Tomorrow's Rate Cut, Explained

Dayma Itamunoala
Dayma Itamunoala
September 16, 2025
Tomorrow's Rate Cut, Explained

Tomorrow's Rate Cut, Explained

Tomorrow the Bank of Canada makes its next move.

The consensus? A 25 bps cut to 2.50%. Odds are 93%.

But what matters isn't just tomorrow's headline. It's what the path looks like after, and how that translates into real borrowing costs for multifamily owners.

Not all rate moves hit owners the same way. Floating loans respond immediately; fixed loans are tied to bonds. Developers and bridge borrowers, who often carry prime-based loans, are most sensitive to tomorrow's anticipated move.

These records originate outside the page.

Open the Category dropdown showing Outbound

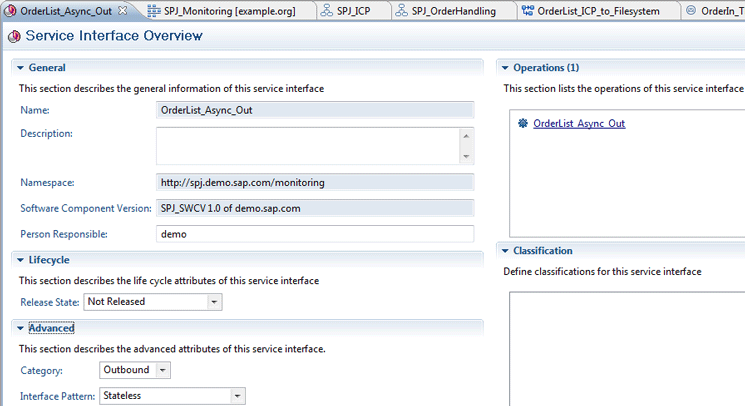pos(163,370)
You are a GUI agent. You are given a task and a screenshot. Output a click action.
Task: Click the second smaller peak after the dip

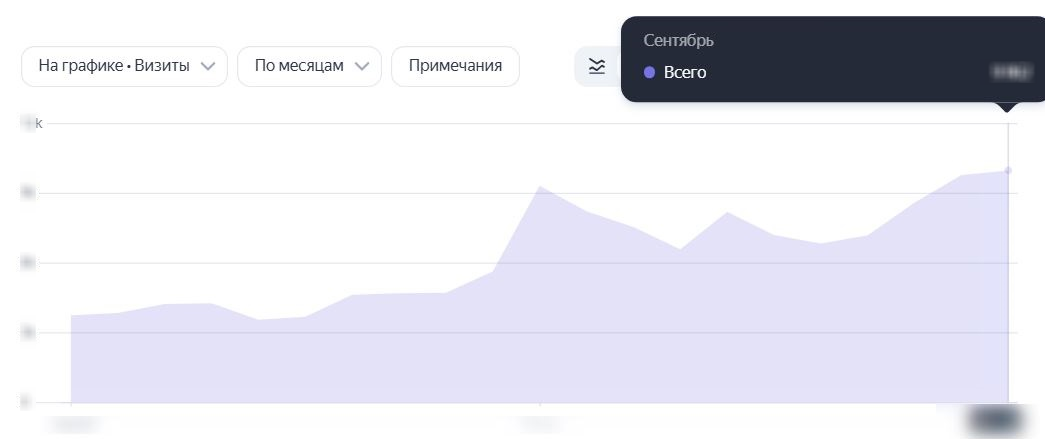pos(727,213)
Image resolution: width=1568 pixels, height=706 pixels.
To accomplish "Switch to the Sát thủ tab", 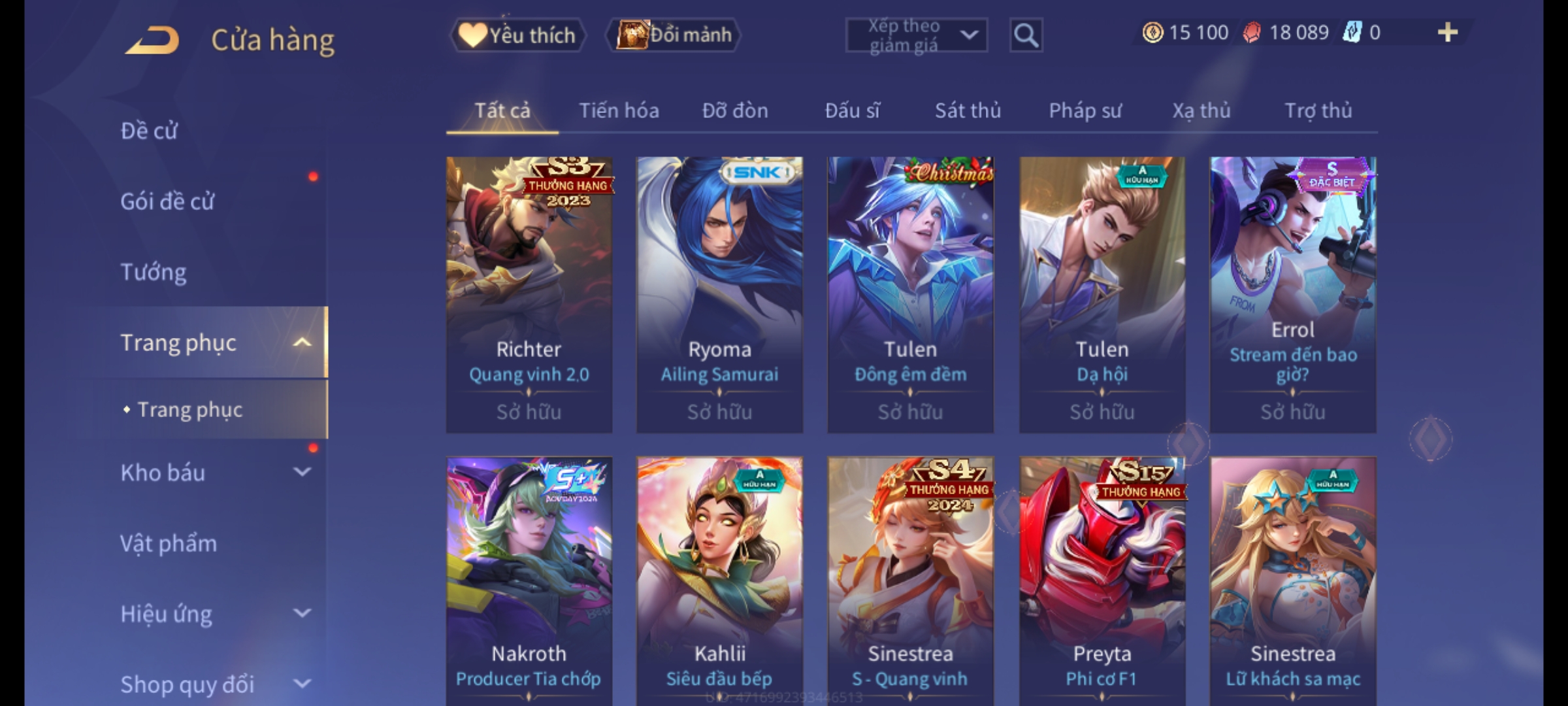I will 968,110.
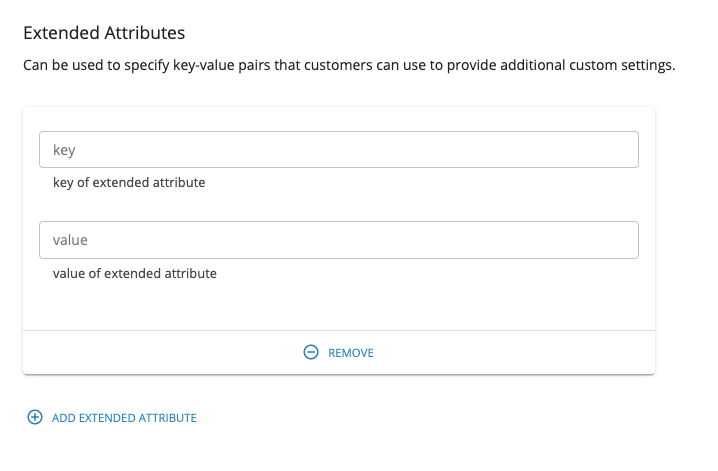The height and width of the screenshot is (471, 718).
Task: Click 'value of extended attribute' helper text
Action: [x=135, y=273]
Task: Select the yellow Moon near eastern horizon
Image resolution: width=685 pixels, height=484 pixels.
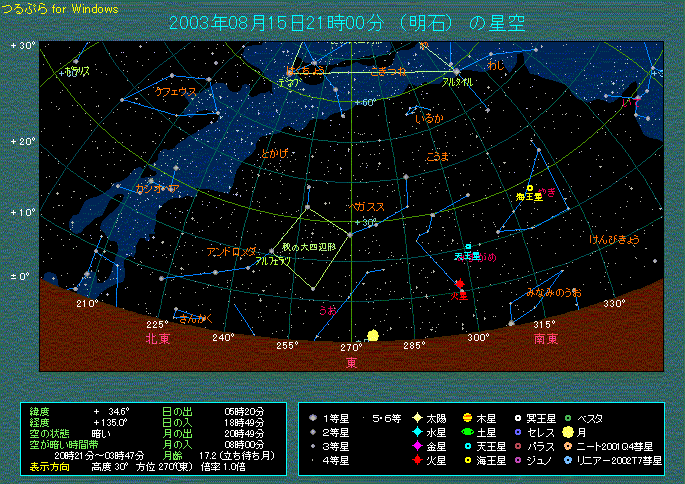Action: 373,335
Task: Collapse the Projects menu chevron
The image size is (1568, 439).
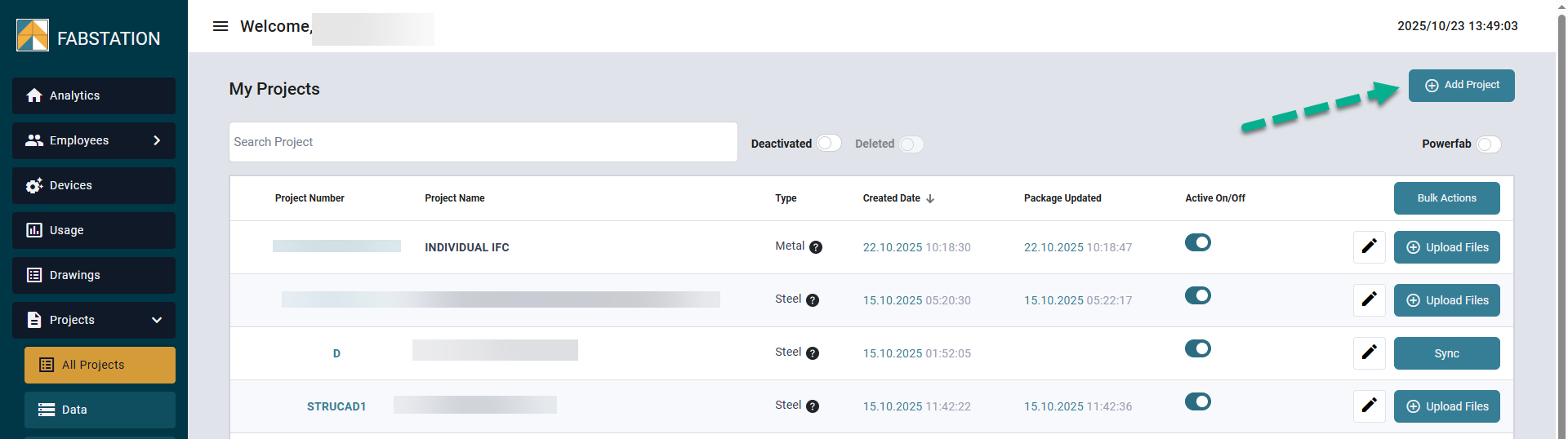Action: pos(157,320)
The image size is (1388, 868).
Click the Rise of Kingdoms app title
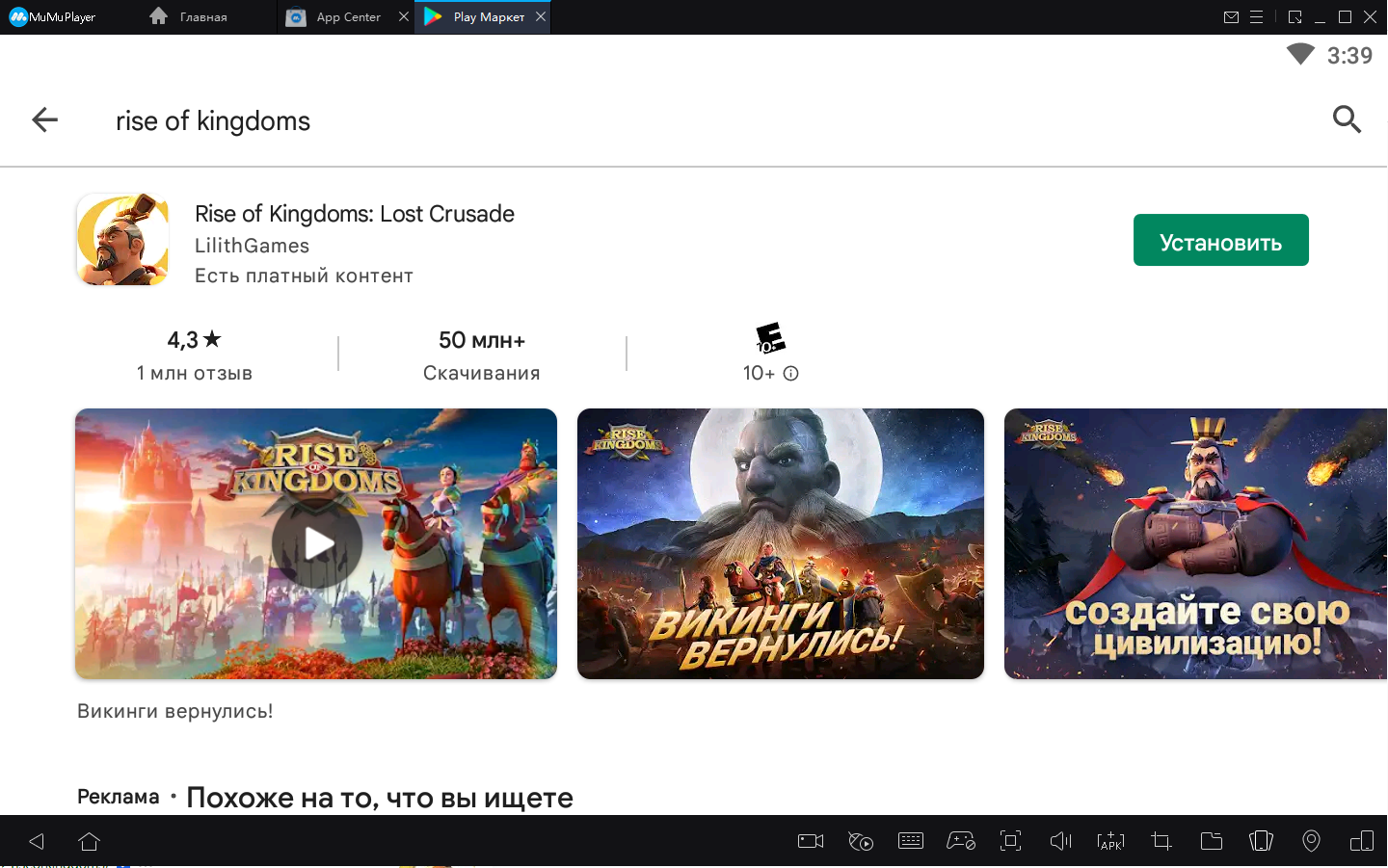click(x=354, y=214)
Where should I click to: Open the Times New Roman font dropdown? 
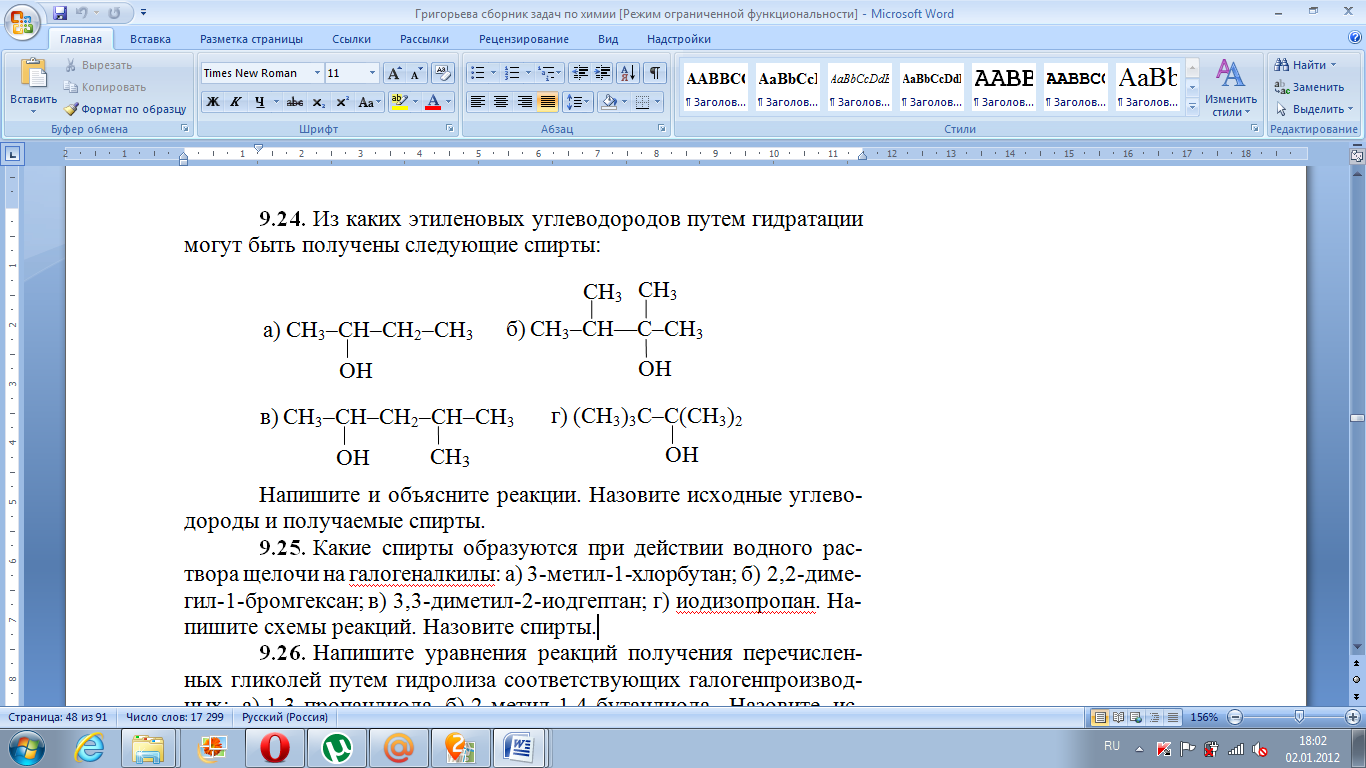coord(317,73)

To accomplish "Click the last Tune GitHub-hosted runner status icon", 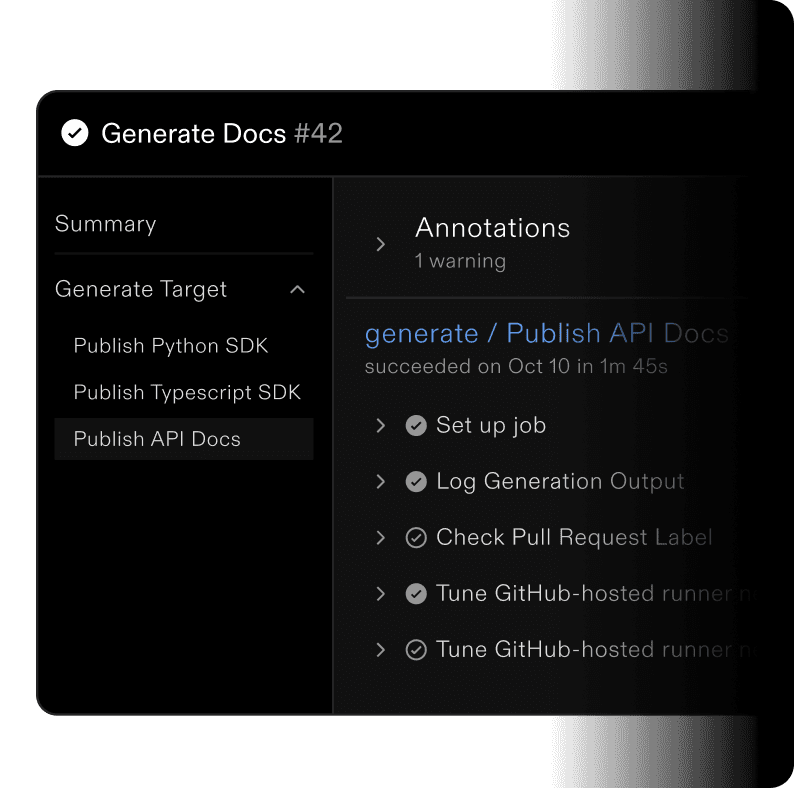I will click(416, 650).
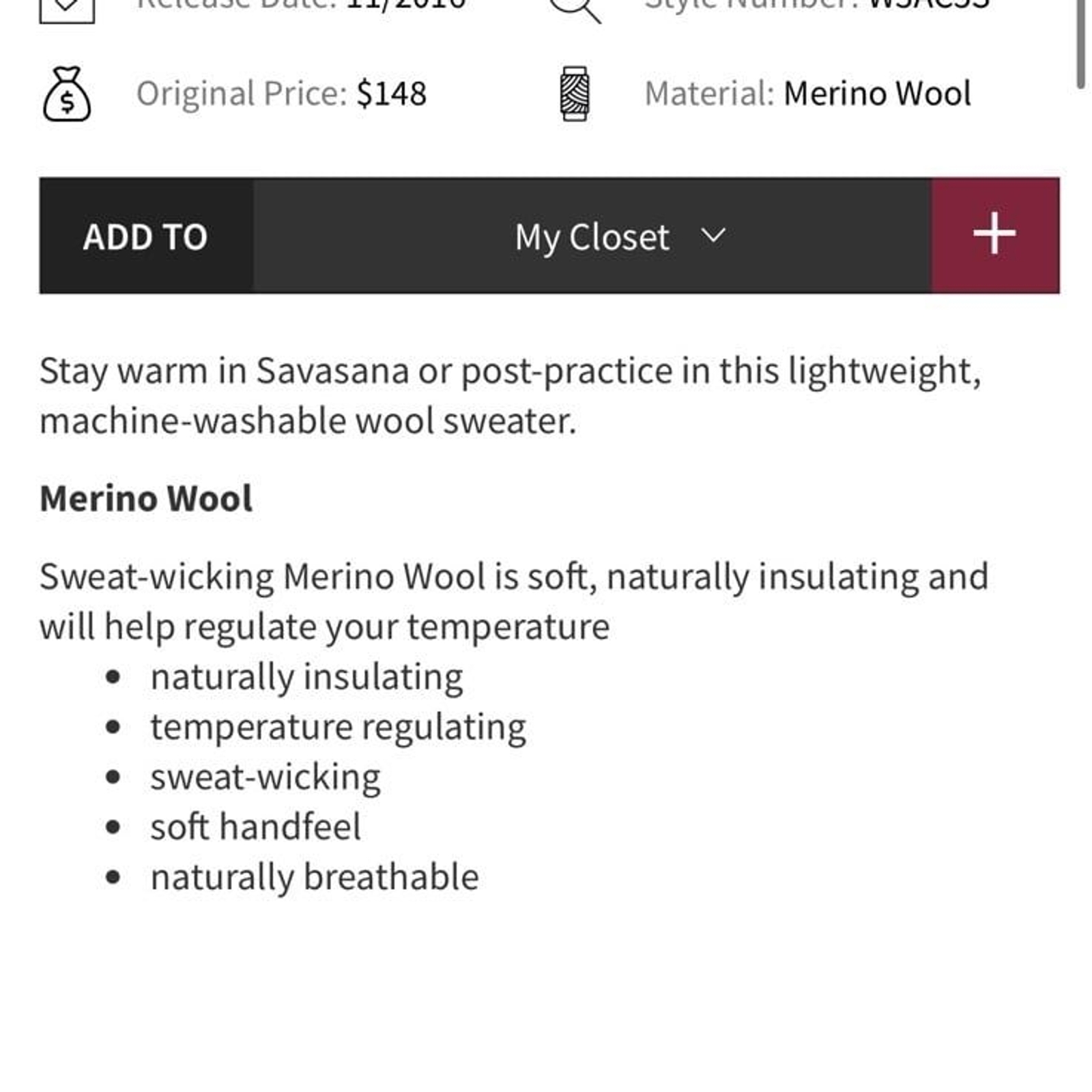This screenshot has width=1092, height=1092.
Task: Click the $148 original price value
Action: pos(392,94)
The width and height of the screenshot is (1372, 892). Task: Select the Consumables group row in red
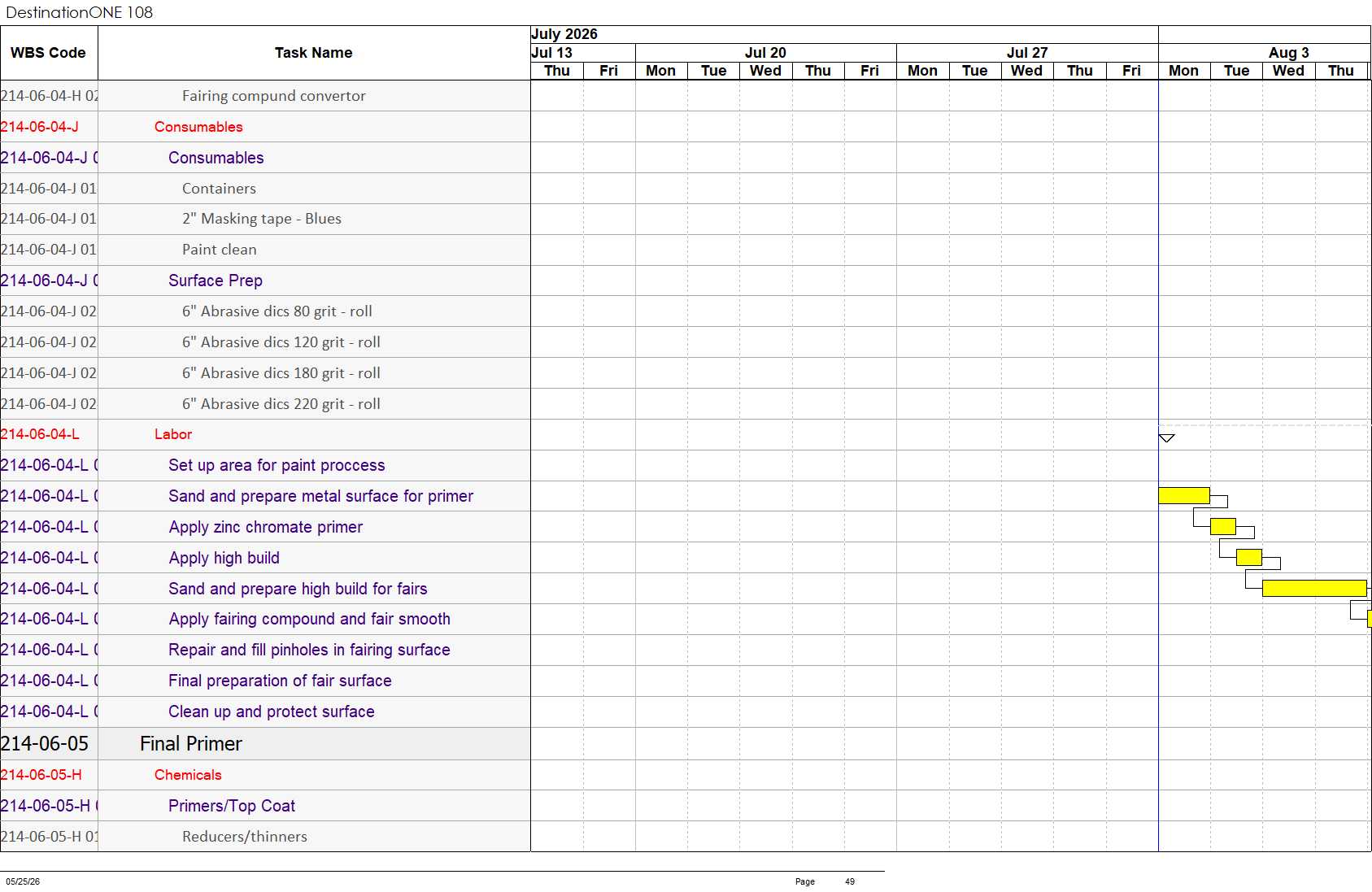pos(265,127)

  • Overnight rate (short-term): A 25 bps cut tomorrow reduces costs on floating debt. Every $1M borrowed saves roughly $2,500 per year. For example, a developer using bridge/construction financing (often prime + spread) with a $20M loan will pay about $50,000 less in annual interest.
  • 5-Year GoC yield (long-term): Currently 2.74%. This forms the basis for the Canada Mortgage Bond (CMB), and therefore CMHC financing (plus a spread). Unless the bond curve shifts lower, tomorrow's cut won't materially affect 5-year debt for stabilized multifamily assets, since the move is already priced in. Note: in the unlikely event the BoC announces a hold tomorrow, yields will go up.
  • Takeaway: Developers and bridge borrowers benefit immediately, while long-term owners see little change until the 5-year yield moves.

    Inflation Is Still the Constraint

    The BoC's primary mandate is price stability, and while headline inflation has cooled, the underlying numbers remain sticky.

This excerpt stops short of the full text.